My presentation was brief, and as usual, content-free. The "Plone is Sexy" theme is meant to show the space Plone is occupying in the market, and the direction it is taking. Open source CMS doesn't have to be known as ugly, platform-oriented, and painful. Projects simply need to make a deliberate decision to invest focus on "finishing work". Plone is one of the projects that can claim such focus, though much more needs to be done.
The presentation material took a strong theme of looking at the reflection of Plone in the eyes of outsiders. I provided lots of quotes and some pictures, essentially trying to form a narrative on the theme.

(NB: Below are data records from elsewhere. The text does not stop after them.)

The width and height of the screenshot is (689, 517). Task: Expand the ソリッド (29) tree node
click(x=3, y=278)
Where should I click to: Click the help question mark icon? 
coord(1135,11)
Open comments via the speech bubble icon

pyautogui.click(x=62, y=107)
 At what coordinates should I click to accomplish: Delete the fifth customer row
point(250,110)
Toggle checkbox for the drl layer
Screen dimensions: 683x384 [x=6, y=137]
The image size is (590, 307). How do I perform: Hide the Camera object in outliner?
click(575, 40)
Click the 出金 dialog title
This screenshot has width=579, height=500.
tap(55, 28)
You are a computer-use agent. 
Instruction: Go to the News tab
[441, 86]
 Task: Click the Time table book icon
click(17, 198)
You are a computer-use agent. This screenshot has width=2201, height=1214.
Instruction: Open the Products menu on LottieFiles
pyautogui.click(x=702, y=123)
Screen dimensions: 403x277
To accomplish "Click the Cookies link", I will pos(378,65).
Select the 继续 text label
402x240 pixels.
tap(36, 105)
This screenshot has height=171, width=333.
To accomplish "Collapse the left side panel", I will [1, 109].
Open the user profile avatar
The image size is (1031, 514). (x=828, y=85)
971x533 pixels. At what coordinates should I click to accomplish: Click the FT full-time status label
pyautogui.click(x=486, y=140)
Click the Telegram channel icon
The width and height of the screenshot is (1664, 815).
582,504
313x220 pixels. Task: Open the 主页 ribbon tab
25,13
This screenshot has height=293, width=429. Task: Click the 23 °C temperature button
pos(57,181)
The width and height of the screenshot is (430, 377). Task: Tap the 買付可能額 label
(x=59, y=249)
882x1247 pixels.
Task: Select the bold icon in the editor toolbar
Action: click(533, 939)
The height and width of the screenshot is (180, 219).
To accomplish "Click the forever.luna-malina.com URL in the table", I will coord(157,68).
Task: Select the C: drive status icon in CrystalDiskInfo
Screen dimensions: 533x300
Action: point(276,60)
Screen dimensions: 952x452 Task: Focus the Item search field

My original version of the presentation was aimed at Zope/Plone insiders and had an extra section that discussed what needed to be done to be sexy. I also had a section on how being sexy leads to more money, not less money.
We closed out the day with a trip to the pub and then a late dinner. The second day was integration time for a milestone on ZEA's first project as a partner network. Pilot Systems, who is on the project, provided office space for Phil, Godefroid Chapelle, and I to assemble the work being done. The day ended with lots accomplished and three quite exhausted workers.
All in all, a good trip. I expect 2004 will see a return to a heavy travel schedule for conferences and such, as was seen in 2002 and early 2003. It is a pleasure to spend time with the Zope companies, chat with the media, and meet all the Zope folks.